Bibekar Parth, Krapp Lucien, Peraro Matteo Dal
Department of Biological Sciences, Indian Institute of Science Education and Research (IISER) Kolkata, Mohanpur 741246, India.
Institute of Bioengineering, School of Life Sciences, Ecole Polytechnique Fédérale de Lausanne (EPFL), Lausanne 1015, Switzerland.
J Chem Theory Comput. 2024 Apr 23;20(8):2985-2991. doi: 10.1021/acs.jctc.3c01145. Epub 2024 Apr 11.

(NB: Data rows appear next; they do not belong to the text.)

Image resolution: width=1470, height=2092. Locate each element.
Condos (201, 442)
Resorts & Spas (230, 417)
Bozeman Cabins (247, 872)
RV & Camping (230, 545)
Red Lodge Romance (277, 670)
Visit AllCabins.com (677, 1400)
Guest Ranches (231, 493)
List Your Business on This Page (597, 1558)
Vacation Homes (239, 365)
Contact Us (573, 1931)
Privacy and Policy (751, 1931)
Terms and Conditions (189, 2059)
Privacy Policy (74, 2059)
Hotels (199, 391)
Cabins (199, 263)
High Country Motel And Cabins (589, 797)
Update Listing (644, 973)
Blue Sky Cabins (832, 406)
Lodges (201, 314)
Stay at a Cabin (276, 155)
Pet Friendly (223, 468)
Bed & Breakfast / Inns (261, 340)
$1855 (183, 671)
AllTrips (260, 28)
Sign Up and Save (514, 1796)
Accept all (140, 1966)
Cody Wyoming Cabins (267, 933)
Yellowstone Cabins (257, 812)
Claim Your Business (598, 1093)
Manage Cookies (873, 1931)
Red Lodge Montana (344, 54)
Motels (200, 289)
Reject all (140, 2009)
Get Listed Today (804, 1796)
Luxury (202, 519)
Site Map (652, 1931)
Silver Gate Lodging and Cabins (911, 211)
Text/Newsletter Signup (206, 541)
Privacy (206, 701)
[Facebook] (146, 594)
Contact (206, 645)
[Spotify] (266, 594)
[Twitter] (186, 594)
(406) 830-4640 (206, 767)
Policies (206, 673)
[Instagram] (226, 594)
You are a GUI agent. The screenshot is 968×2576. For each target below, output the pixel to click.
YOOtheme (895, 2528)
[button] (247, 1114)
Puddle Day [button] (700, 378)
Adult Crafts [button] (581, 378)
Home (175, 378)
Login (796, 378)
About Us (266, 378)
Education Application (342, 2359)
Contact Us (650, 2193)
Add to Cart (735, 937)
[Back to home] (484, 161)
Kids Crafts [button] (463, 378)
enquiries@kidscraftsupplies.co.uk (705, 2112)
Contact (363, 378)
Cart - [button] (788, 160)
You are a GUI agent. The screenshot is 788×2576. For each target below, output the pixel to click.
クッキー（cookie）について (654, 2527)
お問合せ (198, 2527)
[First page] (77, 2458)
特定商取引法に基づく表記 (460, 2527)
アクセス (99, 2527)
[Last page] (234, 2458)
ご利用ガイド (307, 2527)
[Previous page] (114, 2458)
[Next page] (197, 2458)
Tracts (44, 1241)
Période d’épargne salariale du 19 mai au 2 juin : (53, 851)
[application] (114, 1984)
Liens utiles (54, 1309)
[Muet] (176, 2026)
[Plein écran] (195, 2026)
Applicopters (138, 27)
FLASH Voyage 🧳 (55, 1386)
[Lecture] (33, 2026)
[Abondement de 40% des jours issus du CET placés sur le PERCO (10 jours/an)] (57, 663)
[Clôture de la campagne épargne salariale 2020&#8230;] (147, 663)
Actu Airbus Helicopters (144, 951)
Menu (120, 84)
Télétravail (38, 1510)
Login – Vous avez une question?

The Protein Structure Transformer (PeSTo), a geometric transformer, has exhibited exceptional performance in predicting protein-protein binding interfaces and distinguishing interfaces with nucleic acids, lipids, small molecules, and ions. In this study, we introduce PeSTo-Carbs, an extension of PeSTo specifically engineered to predict protein-carbohydrate binding interfaces. We evaluate the performance of this approach using independent test sets and compare them with those of previous methods. Furthermore, we highlight the model's capability to specialize in predicting interfaces involving cyclodextrins, a biologically and pharmaceutically significant class of carbohydrates. Our method consistently achieves remarkable accuracy despite the scarcity of available structural data for cyclodextrins.
蛋白质结构变换器(PeSTo)作为一种几何变换器,在预测蛋白质-蛋白质结合界面以及区分与核酸、脂质、小分子和离子的界面方面表现出卓越的性能。在本研究中,我们引入了PeSTo-Carbs,这是PeSTo的一个扩展版本,专门设计用于预测蛋白质-碳水化合物结合界面。我们使用独立测试集评估了这种方法的性能,并将其与先前方法的性能进行了比较。此外,我们强调了该模型在预测涉及环糊精的界面方面的能力,环糊精是一类在生物学和药学上具有重要意义的碳水化合物。尽管环糊精的可用结构数据稀缺,但我们的方法始终能达到显著的准确性。